# Page text:
• • • • •

Rutlish School is a state comprehensive school for boys, formerly a grammar school with the same name originally located on Rutlish Road, Merton Park, and relocated in 1957 on nearby Watery Lane, Merton Park, in southwest London.

History
The school is named for and honours the benefactor William Rutlish, embroiderer to Charles II. Rutlish was a resident of the parish of Merton and is buried in the churchyard of the parish church of St Mary. Rutlish died in 1687 and left £400 for a school (about £ today) for the education of poor children of the parish.

By the 1890s the charity had accumulated a considerable excess of funds and John Innes, a local landowner and chairman of the board of trustees, used some of the excess to establish a school.

Grammar school
The first school building, established as a grammar school in the 1890s, was located in what is still designated Rutlish Road, off Kingston Road, by Merton Park station (now a tram stop). After World War II the school had outgrown its Victorian buildings (and the science block, built in the 1930s, had been destroyed as a result of enemy action) so in the early 1950s, John Innes buildings off nearby Mostyn Road were converted for use as the Junior School.

Though the work was not completed and the heating system was not installed, this opened after a delay, in late September 1953. A new building was planned for the rest of the school, on the present site south of Watery Lane. The new school buildings opened in September 1957.

Both this and the Junior School were on land that had belonged to John Innes and which had been occupied until 1945 by the John Innes Horticultural Institution (now the John Innes Centre in Norwich).  The original buildings in Rutlish Road were later temporarily used as a girls' school (Surrey County Council, Pelham County Secondary Girls School) and then a Middle School (London Borough of Merton, Pelham Middle School, until 1974), buildings subsequently demolished to be replaced by a mix of retirement and warden-assisted flats.

School buildings
The 1957 school buildings are arranged around three sides of a quadrangle. To the north is a four-storey main entrance block (which contained the school library on the top floor, and a CCF rifle range in the roof space) and a three-storey central block of general purpose classrooms facing Watery Lane. To the west is a two-storey science block and to the east a two-storey block containing the canteen on the ground floor and the school hall on the first floor. Attached to the rear of the east block is the school gym. Also in the middle of the two buildings is a maths block on the second floor.

• • • • •

# Requirements:
[1] Answer these questions from the school article:
(a) To whom was William Rutlish an embroiderer?
(b) In what month and year did the new school buildings open?
(c) What did the main entrance block hold on its top floor?
[2] Please reproduce the records unchanged, from the line holding "Open the three-dot" through the end of the records, both ends included.
The records that come next are unrelated to the text above.

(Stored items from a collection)
• • • • •

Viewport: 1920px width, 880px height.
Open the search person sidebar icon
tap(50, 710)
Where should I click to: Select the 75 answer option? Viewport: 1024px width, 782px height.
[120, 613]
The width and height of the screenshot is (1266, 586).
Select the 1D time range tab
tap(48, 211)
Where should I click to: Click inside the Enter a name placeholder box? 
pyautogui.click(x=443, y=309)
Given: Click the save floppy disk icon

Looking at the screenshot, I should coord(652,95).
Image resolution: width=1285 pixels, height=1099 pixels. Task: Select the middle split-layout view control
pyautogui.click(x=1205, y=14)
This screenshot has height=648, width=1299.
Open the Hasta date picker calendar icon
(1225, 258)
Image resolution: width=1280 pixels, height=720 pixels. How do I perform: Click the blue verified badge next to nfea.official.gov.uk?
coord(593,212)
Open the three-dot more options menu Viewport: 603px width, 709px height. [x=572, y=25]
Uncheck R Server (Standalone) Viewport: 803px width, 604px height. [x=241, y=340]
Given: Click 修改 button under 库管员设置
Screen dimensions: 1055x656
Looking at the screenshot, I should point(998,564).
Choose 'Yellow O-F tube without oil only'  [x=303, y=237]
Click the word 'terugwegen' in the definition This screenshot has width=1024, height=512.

• • • • •

# Solutions for each task:
[1]
(a) Charles II
(b) September 1957
(c) The school library

[2]
Open the three-dot more options menu Viewport: 603px width, 709px height. [x=572, y=25]
Uncheck R Server (Standalone) Viewport: 803px width, 604px height. [x=241, y=340]
Given: Click 修改 button under 库管员设置
Screen dimensions: 1055x656
Looking at the screenshot, I should point(998,564).
Choose 'Yellow O-F tube without oil only'  [x=303, y=237]
Click the word 'terugwegen' in the definition This screenshot has width=1024, height=512.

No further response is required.